Biden and G7 'open to more IMF support for poor countries'

A boost to the Fund would deliver at least $14 billion in added reserves to low-income countries and $60 billion to emerging markets; it would have a big impact in poor states  and bolster financial markets at a time when many countries are teetering on default

Biden open to more IMF support for poor countries
The logo of the International Monetary Fund is seen at its headquarters in Washington. File photo by Reuters.

(ATF) Group of Seven finance ministers are likely to back new funding support via the International Monetary Fund's "special drawing rights" to help low-income countries hit hard by the coronavirus pandemic, at an online meeting late on Friday (Feb 12), sources have revealed.

Officials from the United States, the IMF's biggest shareholder, have told reporters they are open to a new issuance of $500 billion. Such a move would be a clear shift in position from that of the Trump administration. 

"We expect Friday's G7 meeting to take decisions on important initiatives, and for France that is the question of a new allocation of IMF special drawing rights," a French finance ministry source was quoted as saying by Reuters.

Special drawing rights or SDRs allow IMF members to tap more reserves in proportion to their shareholding in the Fund, similar to a central bank issuance.

Germany and Italy also back a $500 billion issuance, the sources reportedly said.

A consensus among the G7 "rich nations" would pave the way for a broader agreement among G20 countries next month, which could set the stage for a formal decision at the IMF's annual spring meeting in April.

Two sources familiar with the matter cautioned that US Treasury Secretary Janet Yellen, taking part in her first G7 meeting in her new post, had not clearly stated her views on the matter. She is due to brief President Joe Biden and Vice President Kamala Harris on Friday after the G7 meeting.

The current members of the G7 are: Canada, France, Germany, Italy, Japan, the United Kingdom, United States, plus officials from the European Union.

A third source said some Republicans in the US Congress would chafe at a potential boost in funding for China, Iran and Venezuela. But proponents said it would be difficult for countries facing US sanctions to access the cash, because they would have to use banks wary of running afoul of Washington.

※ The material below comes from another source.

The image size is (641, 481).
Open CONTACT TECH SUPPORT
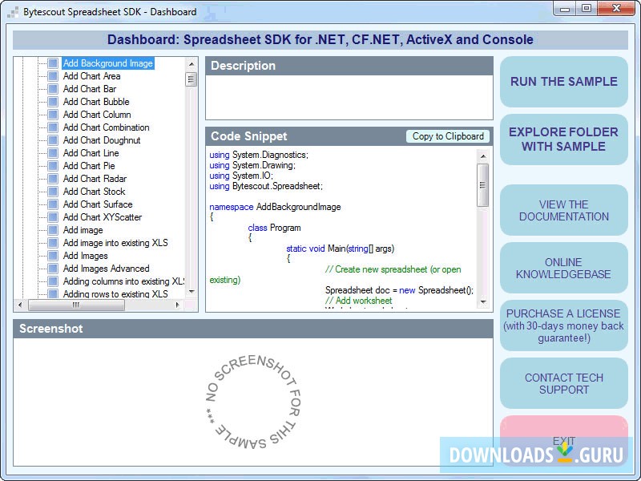click(x=564, y=383)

Senior Democratic US senators who back an even larger allocation of $2 trillion SDRs are lobbying US Treasury officials personally to move forward, citing the unprecedented nature of the crisis, a Senate aide said. 

"Things are moving in a positive direction," said the aide, adding that Yellen's appointment of David Lipton as a senior adviser could be helpful. 

Lipton, the former No. 2 official at the IMF, was a senior Treasury official when the last SDR allocation of $250 billion was approved in 2009, in the throes of the Global Financial Crisis. 

One IMF expert said a $500 billion boost in SDRs would deliver some $14 billion in added reserves to low-income countries and $60 billion to emerging markets, but others said the yields could be much higher. 

While the amounts are relatively low, the boost would have an outsized impact for poorer economies and could reassure financial markets at a time when many such countries are teetering on the edge of default. 

Wealthy countries could also lend extra SDRs to an IMF facility that in turn could lend to low-income countries on easier terms than they would get from financial markets.